======== Extracted records

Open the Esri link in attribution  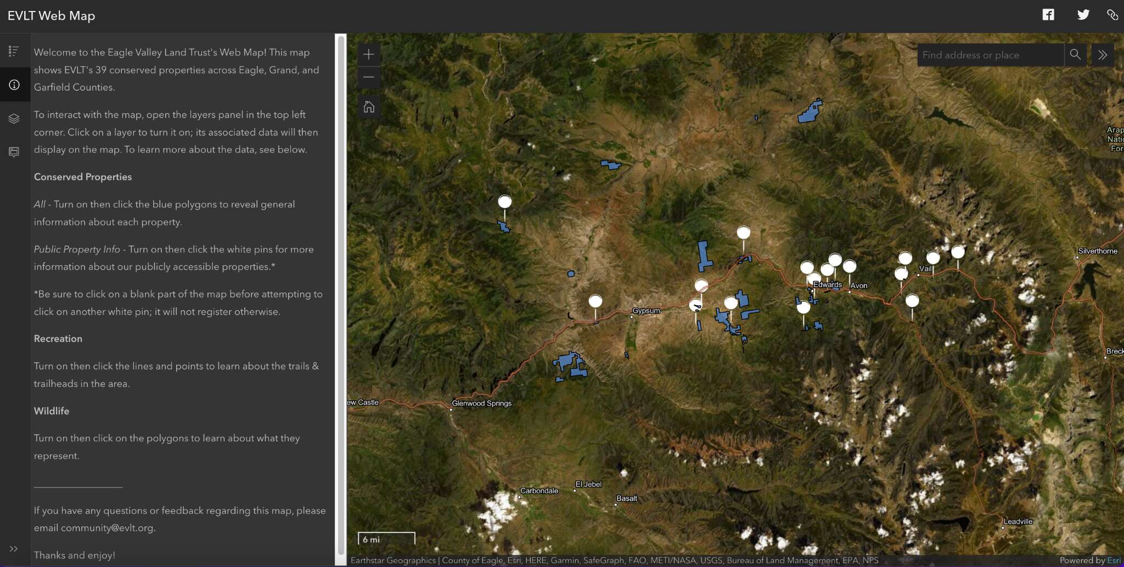coord(1114,560)
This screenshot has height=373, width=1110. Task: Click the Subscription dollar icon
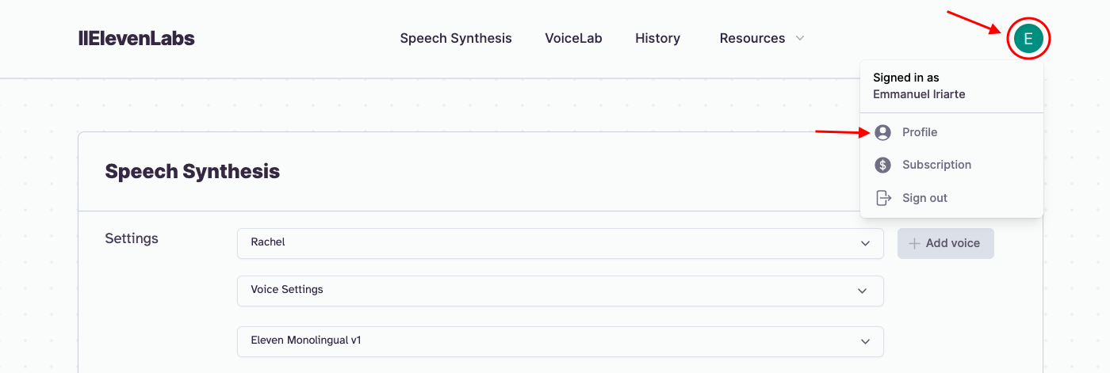tap(882, 165)
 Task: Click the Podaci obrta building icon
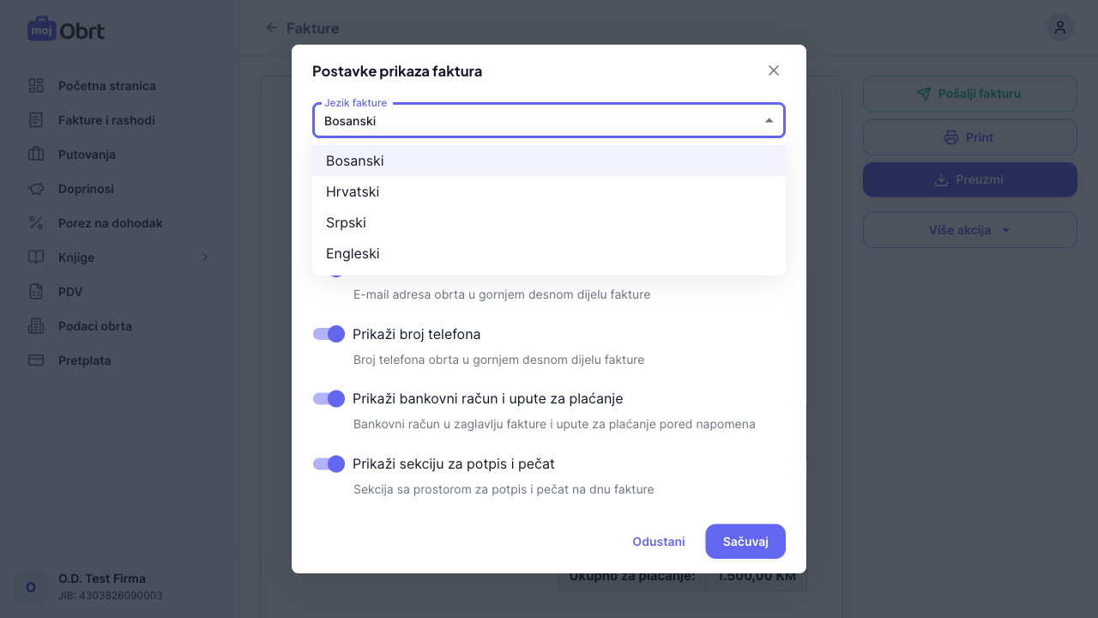[x=36, y=326]
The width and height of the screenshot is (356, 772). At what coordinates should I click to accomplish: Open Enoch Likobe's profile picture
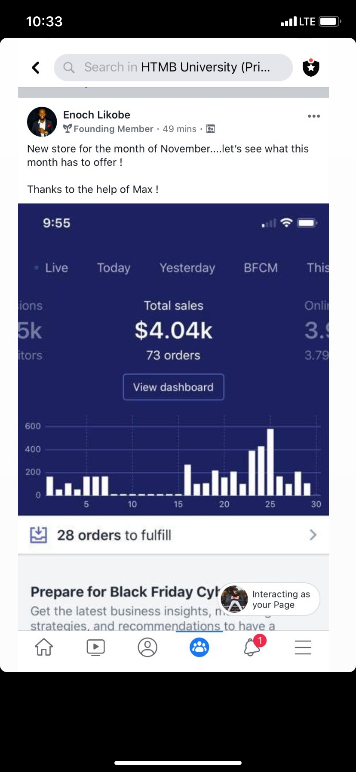tap(42, 122)
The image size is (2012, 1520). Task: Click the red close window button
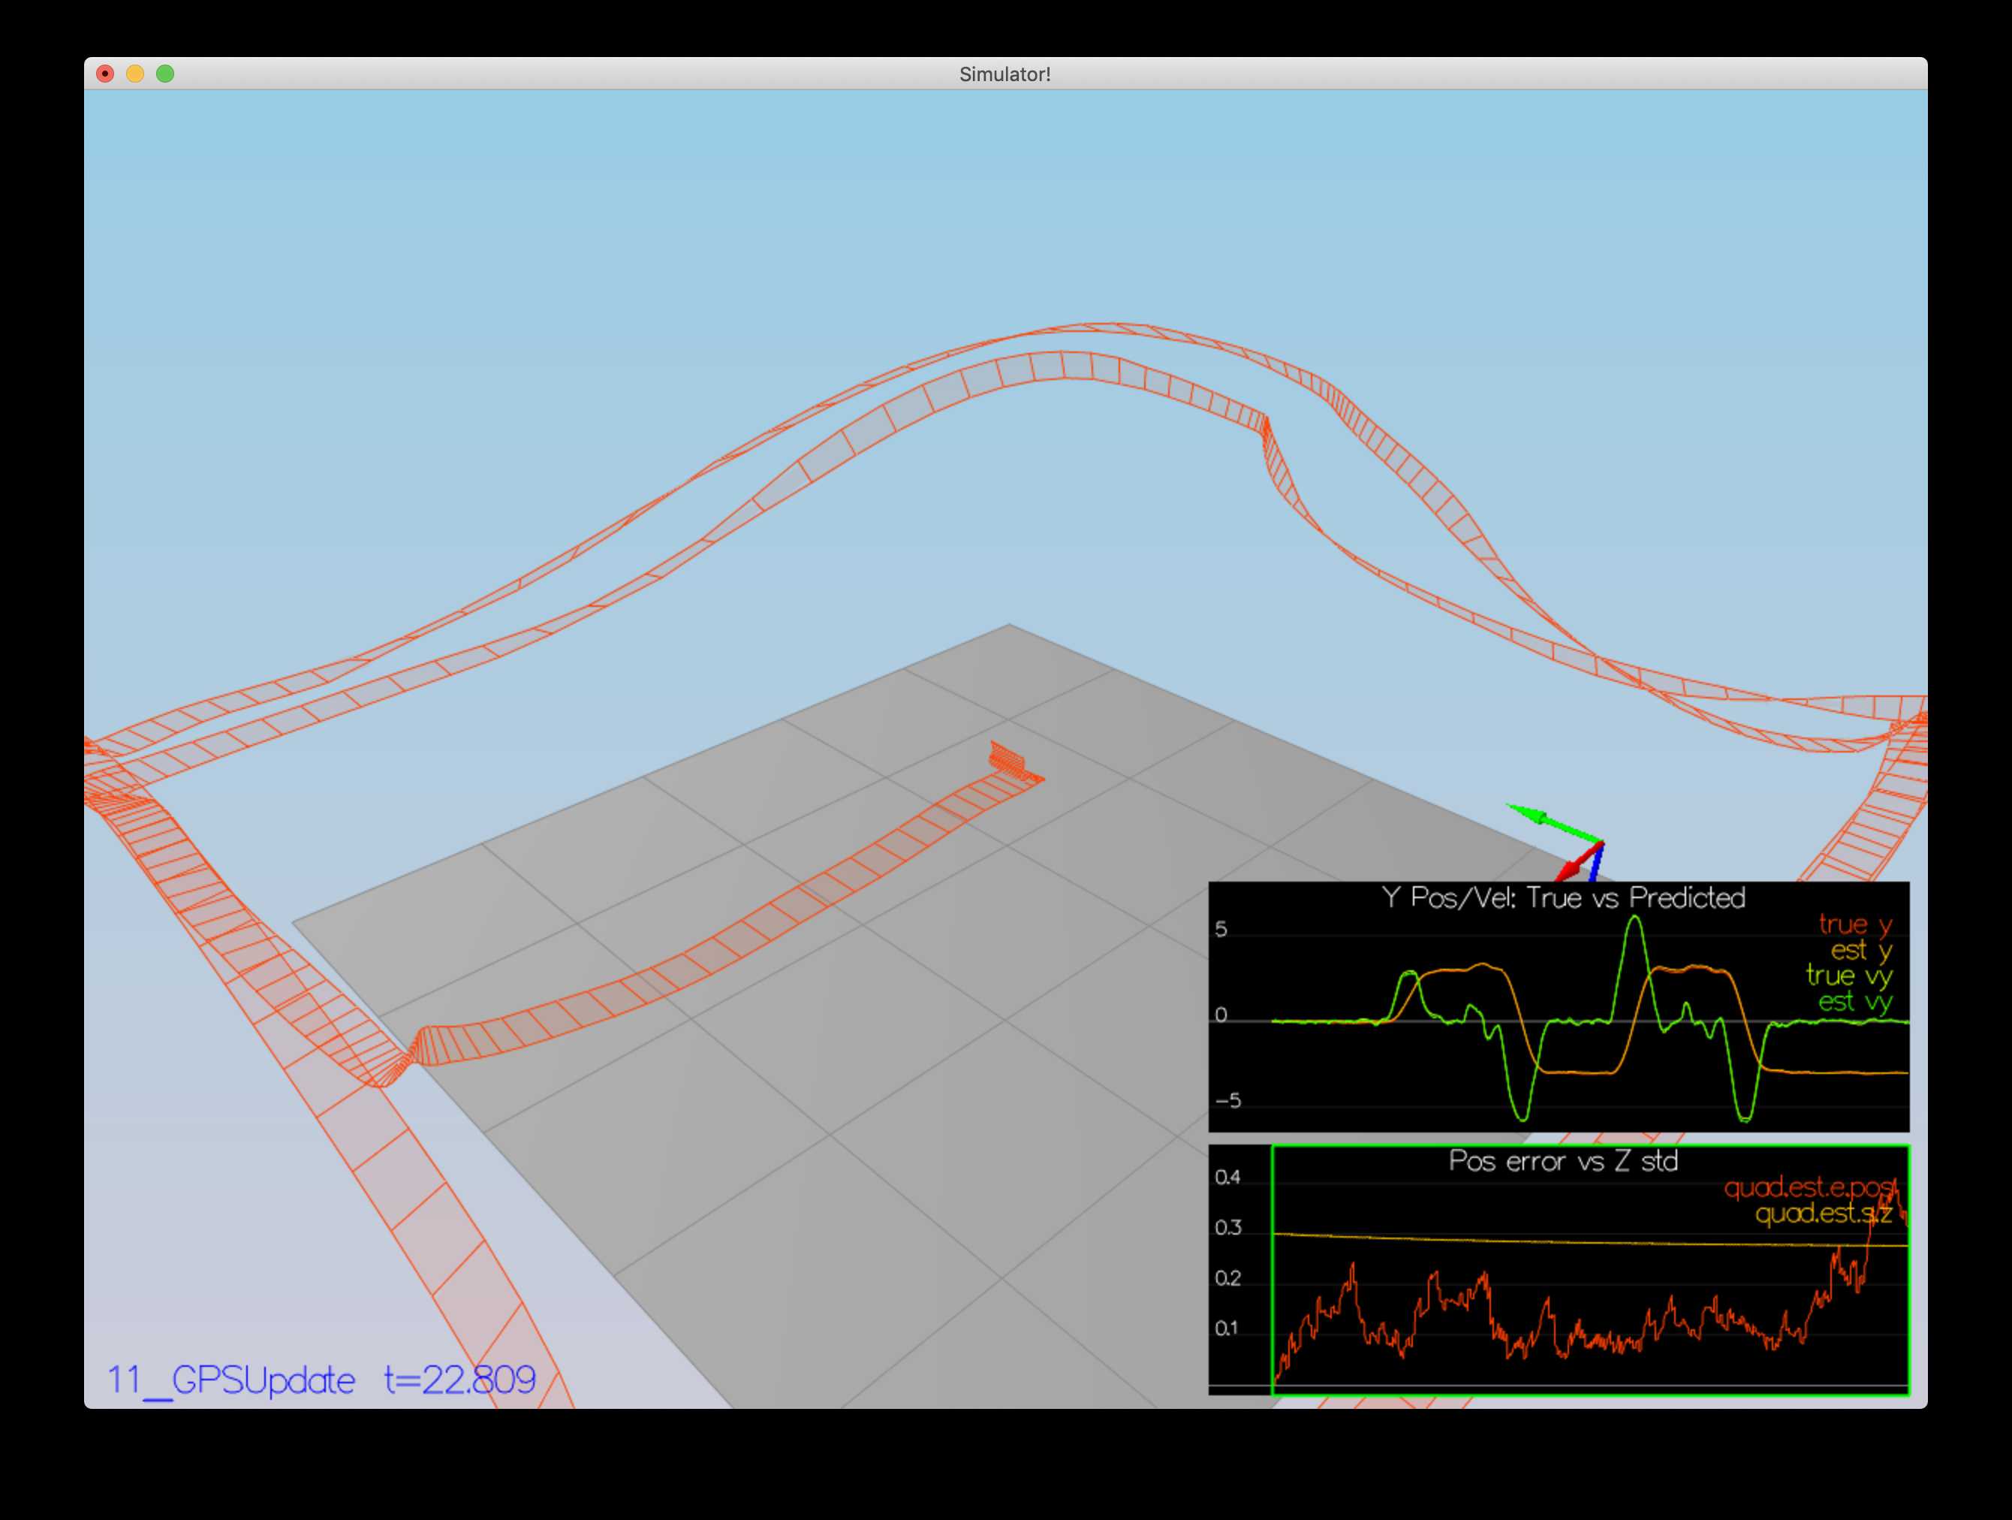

================

▸ **Exercise aim**: Put the lines from the one containing "This screenshot has" through the end of the records into a numbered list, omitting blank lines and the pictures.

▸ **Task result**:
1. This screenshot has height=373, width=1110. Task: Click the Subscription dollar icon
2. tap(882, 165)
3.  Task: Click the Podaci obrta building icon
4. [x=36, y=326]
5. The width and height of the screenshot is (356, 772). At what coordinates should I click to accomplish: Open Enoch Likobe's profile picture
6. tap(42, 122)
7. The image size is (2012, 1520). Task: Click the red close window button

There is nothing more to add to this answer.